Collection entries
:::

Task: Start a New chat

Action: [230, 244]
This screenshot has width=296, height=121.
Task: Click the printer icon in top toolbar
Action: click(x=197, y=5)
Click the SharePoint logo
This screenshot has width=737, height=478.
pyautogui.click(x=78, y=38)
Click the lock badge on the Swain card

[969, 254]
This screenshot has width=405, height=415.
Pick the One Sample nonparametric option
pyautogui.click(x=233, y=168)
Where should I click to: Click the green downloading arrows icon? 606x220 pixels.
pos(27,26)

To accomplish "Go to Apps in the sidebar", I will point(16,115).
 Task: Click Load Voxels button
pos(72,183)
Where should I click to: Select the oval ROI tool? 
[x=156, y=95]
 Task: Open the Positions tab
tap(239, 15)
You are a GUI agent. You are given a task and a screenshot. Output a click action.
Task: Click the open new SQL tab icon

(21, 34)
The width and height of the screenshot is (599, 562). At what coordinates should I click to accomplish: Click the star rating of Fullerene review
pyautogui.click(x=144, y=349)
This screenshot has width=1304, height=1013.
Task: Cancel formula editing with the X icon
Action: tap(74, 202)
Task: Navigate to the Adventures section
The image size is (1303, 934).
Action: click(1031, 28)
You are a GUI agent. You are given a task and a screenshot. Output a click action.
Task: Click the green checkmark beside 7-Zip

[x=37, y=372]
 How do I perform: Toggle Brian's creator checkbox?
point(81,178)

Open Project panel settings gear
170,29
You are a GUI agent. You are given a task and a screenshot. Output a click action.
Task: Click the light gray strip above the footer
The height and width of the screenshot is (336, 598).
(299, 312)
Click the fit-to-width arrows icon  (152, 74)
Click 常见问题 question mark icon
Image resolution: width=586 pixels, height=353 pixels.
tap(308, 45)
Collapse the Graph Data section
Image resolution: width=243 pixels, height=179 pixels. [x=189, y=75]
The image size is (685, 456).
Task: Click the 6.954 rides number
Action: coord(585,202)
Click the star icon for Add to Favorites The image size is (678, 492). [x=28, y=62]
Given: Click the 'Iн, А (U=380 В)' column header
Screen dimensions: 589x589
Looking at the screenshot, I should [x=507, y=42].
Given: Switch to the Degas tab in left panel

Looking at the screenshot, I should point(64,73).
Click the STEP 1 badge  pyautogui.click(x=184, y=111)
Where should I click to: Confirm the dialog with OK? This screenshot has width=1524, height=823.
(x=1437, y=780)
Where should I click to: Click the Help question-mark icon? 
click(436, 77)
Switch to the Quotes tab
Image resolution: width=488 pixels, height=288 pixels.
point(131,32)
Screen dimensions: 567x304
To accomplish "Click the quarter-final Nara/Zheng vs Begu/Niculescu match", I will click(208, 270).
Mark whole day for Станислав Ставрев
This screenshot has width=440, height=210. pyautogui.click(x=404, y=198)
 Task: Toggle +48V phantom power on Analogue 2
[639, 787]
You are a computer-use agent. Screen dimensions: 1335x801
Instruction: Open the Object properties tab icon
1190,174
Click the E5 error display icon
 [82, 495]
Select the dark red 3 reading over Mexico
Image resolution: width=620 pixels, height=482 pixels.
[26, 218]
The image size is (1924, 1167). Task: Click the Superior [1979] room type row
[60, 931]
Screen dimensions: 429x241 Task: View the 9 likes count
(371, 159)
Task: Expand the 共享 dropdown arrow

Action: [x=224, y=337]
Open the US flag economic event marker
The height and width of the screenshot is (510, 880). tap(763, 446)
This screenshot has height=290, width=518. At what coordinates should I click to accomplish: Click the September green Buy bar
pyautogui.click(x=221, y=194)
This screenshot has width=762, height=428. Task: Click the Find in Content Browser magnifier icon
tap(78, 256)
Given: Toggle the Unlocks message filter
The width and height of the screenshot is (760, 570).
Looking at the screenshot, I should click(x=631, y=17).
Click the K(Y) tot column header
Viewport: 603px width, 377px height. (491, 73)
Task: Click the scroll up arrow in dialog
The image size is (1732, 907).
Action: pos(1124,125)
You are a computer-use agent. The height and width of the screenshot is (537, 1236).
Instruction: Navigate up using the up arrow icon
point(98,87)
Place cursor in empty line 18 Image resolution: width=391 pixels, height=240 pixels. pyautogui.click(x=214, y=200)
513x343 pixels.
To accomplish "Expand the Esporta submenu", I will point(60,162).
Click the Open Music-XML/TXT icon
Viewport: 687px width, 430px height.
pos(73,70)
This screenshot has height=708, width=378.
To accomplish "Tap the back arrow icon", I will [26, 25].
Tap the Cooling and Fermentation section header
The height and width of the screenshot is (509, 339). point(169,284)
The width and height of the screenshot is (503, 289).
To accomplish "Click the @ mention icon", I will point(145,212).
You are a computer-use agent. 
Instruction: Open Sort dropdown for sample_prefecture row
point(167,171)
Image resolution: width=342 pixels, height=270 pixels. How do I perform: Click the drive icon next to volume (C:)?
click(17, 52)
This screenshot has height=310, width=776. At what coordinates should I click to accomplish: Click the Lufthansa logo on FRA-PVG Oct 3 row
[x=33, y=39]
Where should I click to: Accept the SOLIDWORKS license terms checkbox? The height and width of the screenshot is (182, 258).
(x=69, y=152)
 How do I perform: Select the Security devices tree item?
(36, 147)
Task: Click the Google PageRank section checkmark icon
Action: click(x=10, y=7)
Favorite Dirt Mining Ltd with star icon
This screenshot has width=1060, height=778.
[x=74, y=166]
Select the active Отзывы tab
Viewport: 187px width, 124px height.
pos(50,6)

:::

[What the task requires]:
Please output all of the rows above again, unchanged and in the same order.

[Full solution]:
Task: Start a New chat

Action: [230, 244]
This screenshot has width=296, height=121.
Task: Click the printer icon in top toolbar
Action: click(x=197, y=5)
Click the SharePoint logo
This screenshot has width=737, height=478.
pyautogui.click(x=78, y=38)
Click the lock badge on the Swain card

[969, 254]
This screenshot has width=405, height=415.
Pick the One Sample nonparametric option
pyautogui.click(x=233, y=168)
Where should I click to: Click the green downloading arrows icon? 606x220 pixels.
pos(27,26)

To accomplish "Go to Apps in the sidebar", I will point(16,115).
 Task: Click Load Voxels button
pos(72,183)
Where should I click to: Select the oval ROI tool? 
[x=156, y=95]
 Task: Open the Positions tab
tap(239, 15)
You are a GUI agent. You are given a task and a screenshot. Output a click action.
Task: Click the open new SQL tab icon

(21, 34)
The width and height of the screenshot is (599, 562). At what coordinates should I click to accomplish: Click the star rating of Fullerene review
pyautogui.click(x=144, y=349)
This screenshot has width=1304, height=1013.
Task: Cancel formula editing with the X icon
Action: tap(74, 202)
Task: Navigate to the Adventures section
The image size is (1303, 934).
Action: click(1031, 28)
You are a GUI agent. You are given a task and a screenshot. Output a click action.
Task: Click the green checkmark beside 7-Zip

[x=37, y=372]
 How do I perform: Toggle Brian's creator checkbox?
point(81,178)

Open Project panel settings gear
170,29
You are a GUI agent. You are given a task and a screenshot. Output a click action.
Task: Click the light gray strip above the footer
The height and width of the screenshot is (336, 598).
(299, 312)
Click the fit-to-width arrows icon  (152, 74)
Click 常见问题 question mark icon
Image resolution: width=586 pixels, height=353 pixels.
tap(308, 45)
Collapse the Graph Data section
Image resolution: width=243 pixels, height=179 pixels. [x=189, y=75]
The image size is (685, 456).
Task: Click the 6.954 rides number
Action: coord(585,202)
Click the star icon for Add to Favorites The image size is (678, 492). [x=28, y=62]
Given: Click the 'Iн, А (U=380 В)' column header
Screen dimensions: 589x589
Looking at the screenshot, I should [x=507, y=42].
Given: Switch to the Degas tab in left panel

Looking at the screenshot, I should point(64,73).
Click the STEP 1 badge  pyautogui.click(x=184, y=111)
Where should I click to: Confirm the dialog with OK? This screenshot has width=1524, height=823.
(x=1437, y=780)
Where should I click to: Click the Help question-mark icon? 
click(436, 77)
Switch to the Quotes tab
Image resolution: width=488 pixels, height=288 pixels.
point(131,32)
Screen dimensions: 567x304
To accomplish "Click the quarter-final Nara/Zheng vs Begu/Niculescu match", I will click(208, 270).
Mark whole day for Станислав Ставрев
This screenshot has width=440, height=210. pyautogui.click(x=404, y=198)
 Task: Toggle +48V phantom power on Analogue 2
[639, 787]
You are a computer-use agent. Screen dimensions: 1335x801
Instruction: Open the Object properties tab icon
1190,174
Click the E5 error display icon
 [82, 495]
Select the dark red 3 reading over Mexico
Image resolution: width=620 pixels, height=482 pixels.
[26, 218]
The image size is (1924, 1167). Task: Click the Superior [1979] room type row
[60, 931]
Screen dimensions: 429x241 Task: View the 9 likes count
(371, 159)
Task: Expand the 共享 dropdown arrow

Action: [x=224, y=337]
Open the US flag economic event marker
The height and width of the screenshot is (510, 880). tap(763, 446)
This screenshot has height=290, width=518. At what coordinates should I click to accomplish: Click the September green Buy bar
pyautogui.click(x=221, y=194)
This screenshot has width=762, height=428. Task: Click the Find in Content Browser magnifier icon
tap(78, 256)
Given: Toggle the Unlocks message filter
The width and height of the screenshot is (760, 570).
Looking at the screenshot, I should click(x=631, y=17).
Click the K(Y) tot column header
Viewport: 603px width, 377px height. (491, 73)
Task: Click the scroll up arrow in dialog
The image size is (1732, 907).
Action: pos(1124,125)
You are a computer-use agent. The height and width of the screenshot is (537, 1236).
Instruction: Navigate up using the up arrow icon
point(98,87)
Place cursor in empty line 18 Image resolution: width=391 pixels, height=240 pixels. pyautogui.click(x=214, y=200)
513x343 pixels.
To accomplish "Expand the Esporta submenu", I will point(60,162).
Click the Open Music-XML/TXT icon
Viewport: 687px width, 430px height.
pos(73,70)
This screenshot has height=708, width=378.
To accomplish "Tap the back arrow icon", I will [26, 25].
Tap the Cooling and Fermentation section header
The height and width of the screenshot is (509, 339). point(169,284)
The width and height of the screenshot is (503, 289).
To accomplish "Click the @ mention icon", I will point(145,212).
You are a computer-use agent. 
Instruction: Open Sort dropdown for sample_prefecture row
point(167,171)
Image resolution: width=342 pixels, height=270 pixels. How do I perform: Click the drive icon next to volume (C:)?
click(17, 52)
This screenshot has height=310, width=776. At what coordinates should I click to accomplish: Click the Lufthansa logo on FRA-PVG Oct 3 row
[x=33, y=39]
Where should I click to: Accept the SOLIDWORKS license terms checkbox? The height and width of the screenshot is (182, 258).
(x=69, y=152)
 How do I perform: Select the Security devices tree item?
(36, 147)
Task: Click the Google PageRank section checkmark icon
Action: click(x=10, y=7)
Favorite Dirt Mining Ltd with star icon
This screenshot has width=1060, height=778.
[x=74, y=166]
Select the active Отзывы tab
Viewport: 187px width, 124px height.
pos(50,6)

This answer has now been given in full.